A traveling merchant named McNeil told the Rev. Ezra Stiles that in Shrewsbury he was woken in the middle of the night by “somebody violently rapping up the Landlord, telling the doleful Story that the Powder was taken, six men killed.”

From Hartford, Titus Hosmer informed Silas Deane that “[William] Brattle at Cambridge, a high tory, had petitioned [Gen. Thomas] Gage for troops to protect him at his house, which Gage granted; a mob gathered and demand of Brattle to renounce his toryism or whatever you may term it; but after a short parley the troop fired, kill’d some right out, a large number wounded.”

The Rev. Stephen Williams, minister of Longmeadow, and his congregation heard that “the [Royal Navy] Ships in ye Harbour—of Boston, & ye Army on ye Land Side were allso fireing upon ye Town so yt. it was like ye Town was Demolishd.” [For more of the Williams diary, visit the Longmeadow Library. Thanks to Ray Raphael for pointing me to that source.]

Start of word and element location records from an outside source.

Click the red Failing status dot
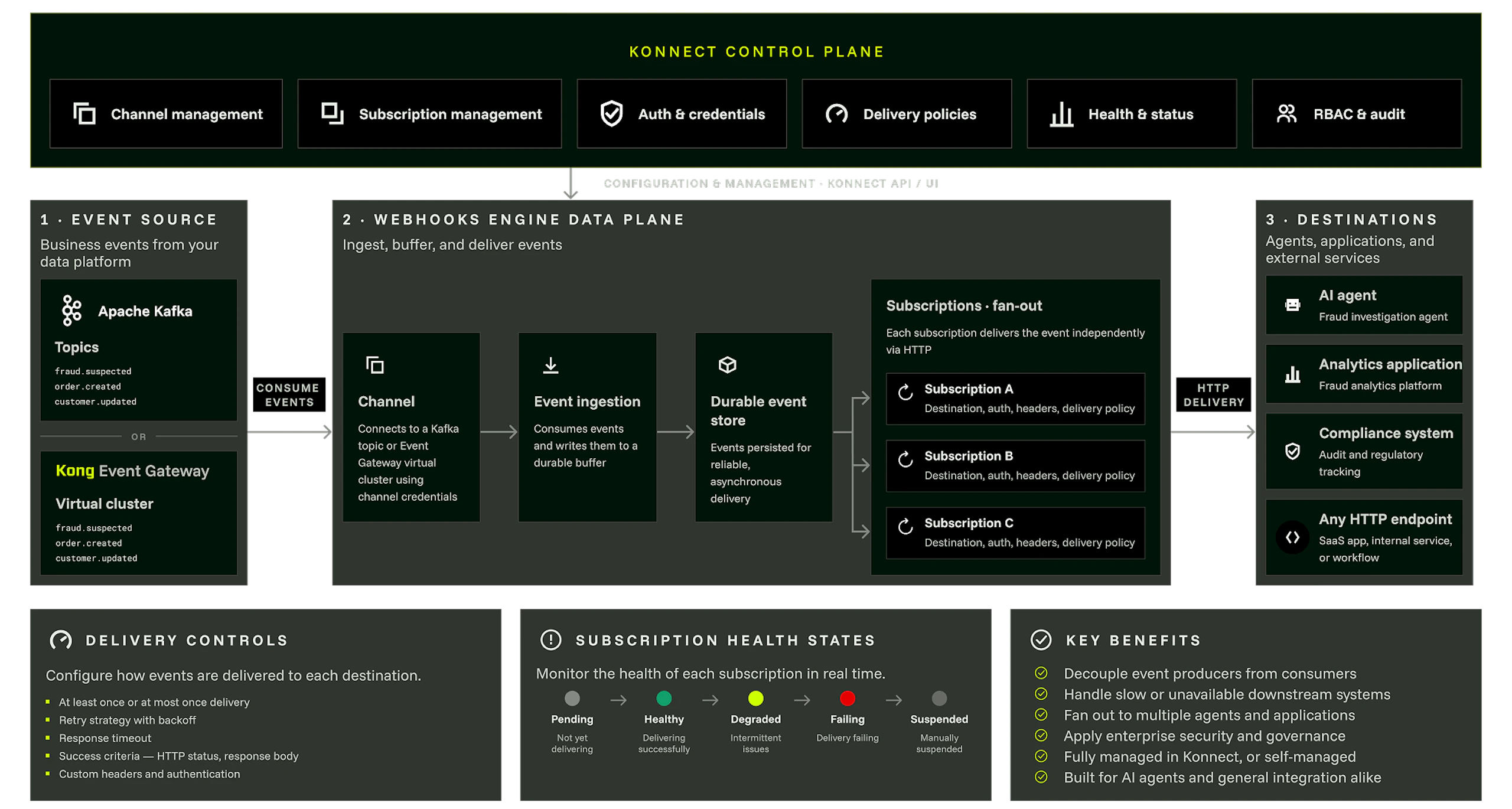This screenshot has width=1512, height=809. click(847, 698)
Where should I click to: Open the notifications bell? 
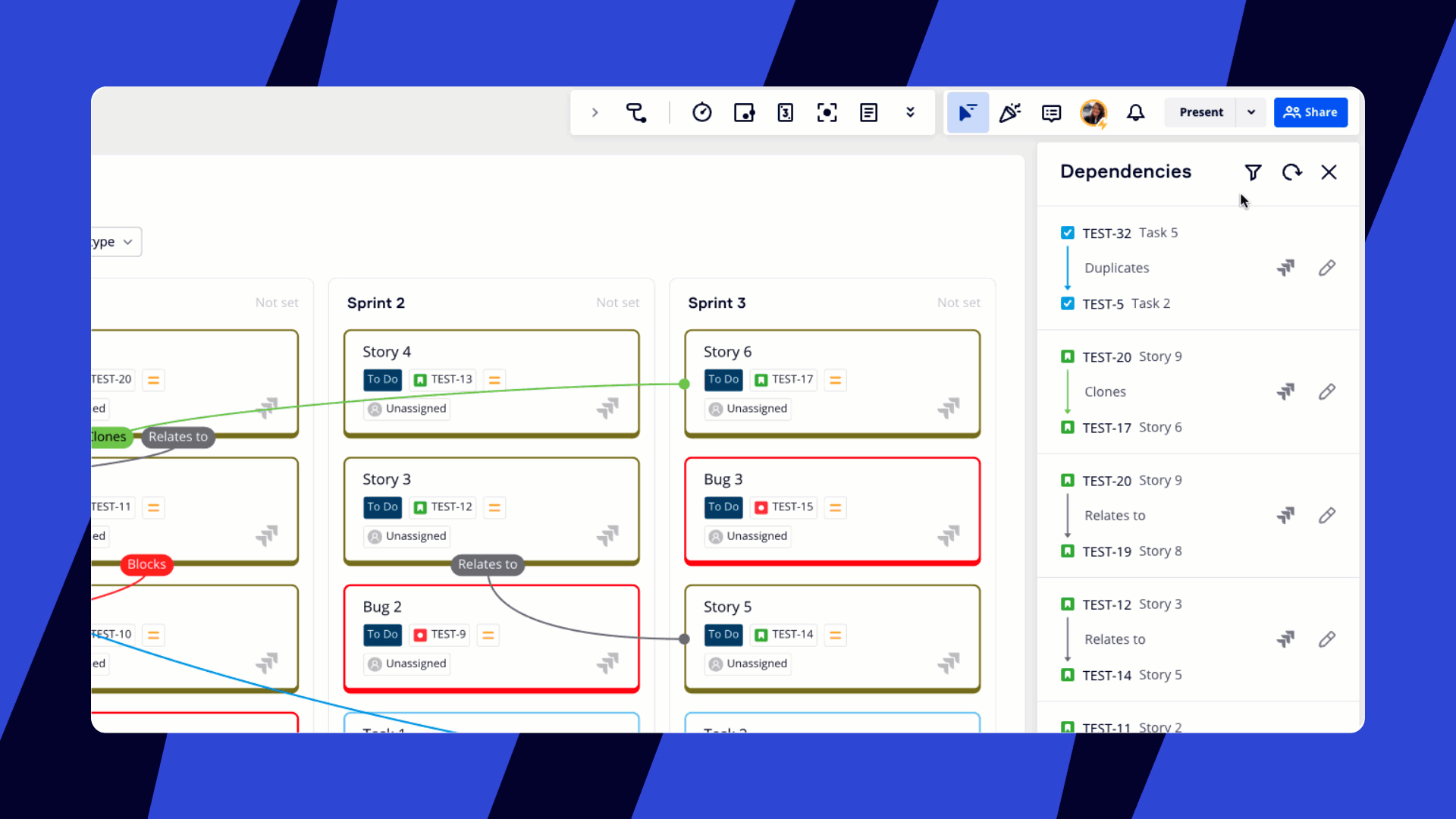(1135, 113)
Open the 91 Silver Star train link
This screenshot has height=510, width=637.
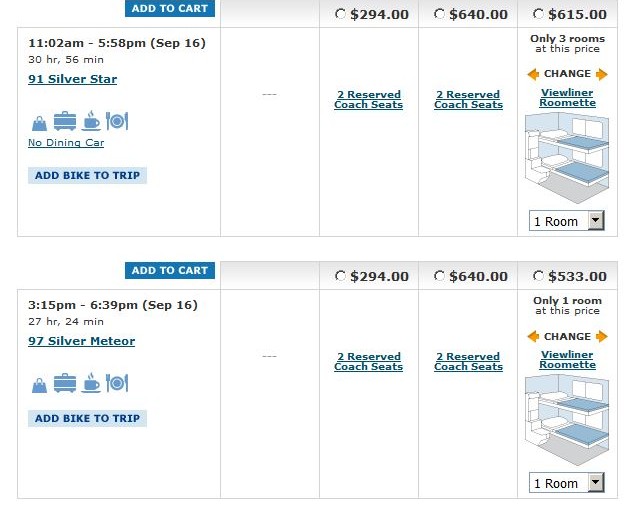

And one of my favorite responses came from young Joseph Plumb Martin, then thirteen years old and living in Milford, Connecticut:
In the afternoon, one Sabbath day [4 Sept 1774], while the people were assembled at meeting, word was brought that the British (regulars, as the good people then called them) were advancing from Boston, spreading death and desolation in their route in every direction. . . .

I went out of the house in the dusk of the evening, when I heard the sound of a carriage on the road, in the direction of Boston; I thought they were coming as sure as a gun; I shall be dead or a captive before to-morrow morning; however, I went to bed late in the evening, dreamed of “fire and sword,” I suppose; waked in the morning, found myself alive, and the house standing where it did the evening before.
The dire rumors traveled at least as far as Philadelphia, where John Adams wrote about “an Intimation of the Bombardment of Boston—a confused account, but an alarming one indeed.” More accurate stories about what had happened in Cambridge followed, but by the time they arrived people’s thinking about the royal government had started to change.

I devote the first two chapters of The Road to Concord to the gunpowder seizure and Powder Alarm of September 1774 because they’re so important to the political shifts in New England and the start of the Revolutionary War that started.